Third stop was my online account, which turned out not to exist, although creating one was not particularly difficult. My only complaint was that it did not like the password I first thought to use.
But when I got into my account, there was neither payment nor transaction history, and I was reduced to checking by download all the half yearly statements. They were reasonably complicated, and as far as I can make out, I last paid them money, £92 a month to be precise, back in January 2022.
I can only suppose that Thames Water have difficulty guessing how much water we are going to use, despite our being regular and undemanding customers for thirty years or more, with no tendency to start pouring water into garden ponds, hot tubs or anything else. Just bog standard domestic use. So much difficulty that I ran up enough credit with them for them not to need to take any money off me for well over a year. To be fair, I think some of the other utilities are just as bad.
Furthermore, I suspect that the pendulum is about to swing the other way, with my balance with them not being nearly enough to meet the next bill. It seems all too likely that this will result in my direct debit being set rather too high in the not too distant future.
The bottom line seems to be that Thames Water are as bad at managing customer accounts as they are at managing leaks. What they are good at is sucking money out of the system to pay their shareholders. Or at least they were until recently. To be fair, I have also read that we have been paying them rather less than is fair if we want them to keep the infrastructure in good working order: shareholders are not the only ones to have been doing OK. To which I would add that, if we sell off a chunk of the country's infrastructure for ready cash, we can't really complain if the buyer wants to recoup his outlay. The buyer has, in effect, bought an annuity off the consumer. Jam today and to hell with tomorrow.
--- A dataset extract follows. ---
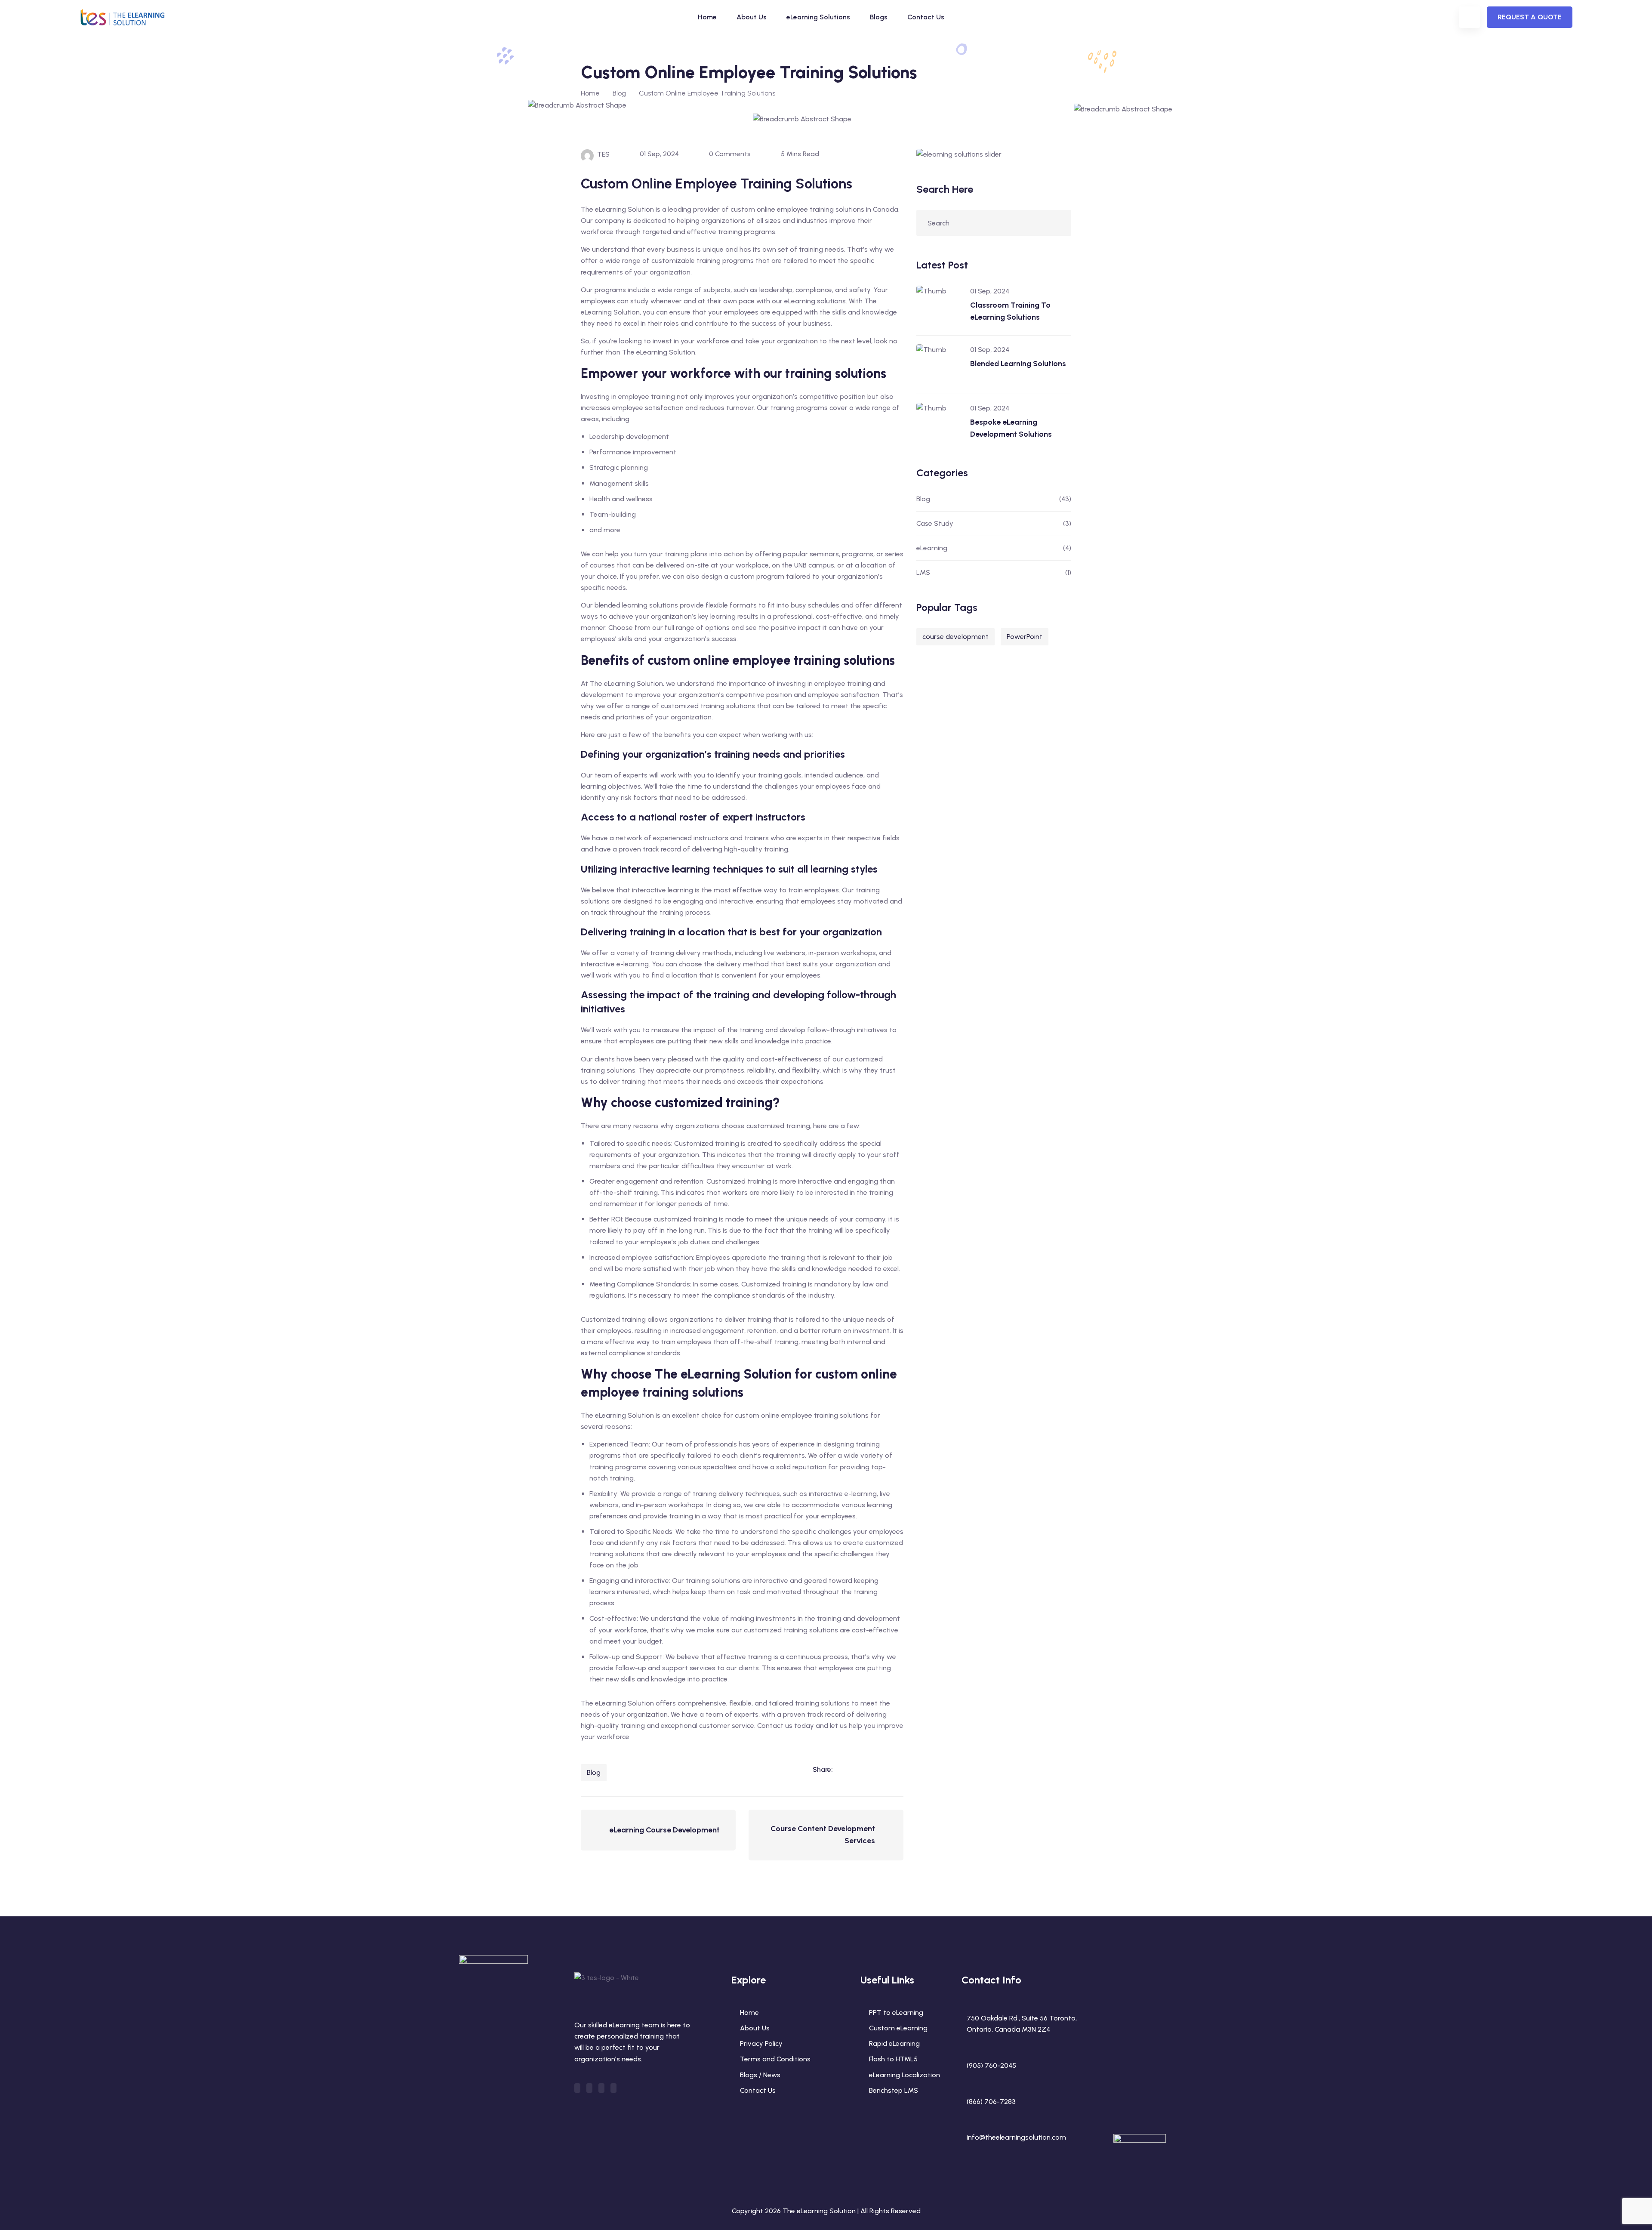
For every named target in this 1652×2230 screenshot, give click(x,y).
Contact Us (925, 17)
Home (707, 17)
The other annoyance of the day has been the overturning of a conviction for a serious rape committed some twenty years ago. The Guardian tells us that there has been a serious miscarriage of justice and of various failings in the criminal justice system, but tells us nothing of what it was that lead the police to believe that the man they put in jail for getting on for twenty years was guilty in the first place or of any failings in his defence which may have contributed to the jury believing them. Perhaps this is not the time for balance, perhaps comment is out of order until the appeal court finishes its business. Perhaps we will have to wait for some blockbuster report from some retired judge in ten year's time. But it is all rather unsatisfactory - and our track record in matters of this sort is not such that one is content to just let the powers that be get on with it.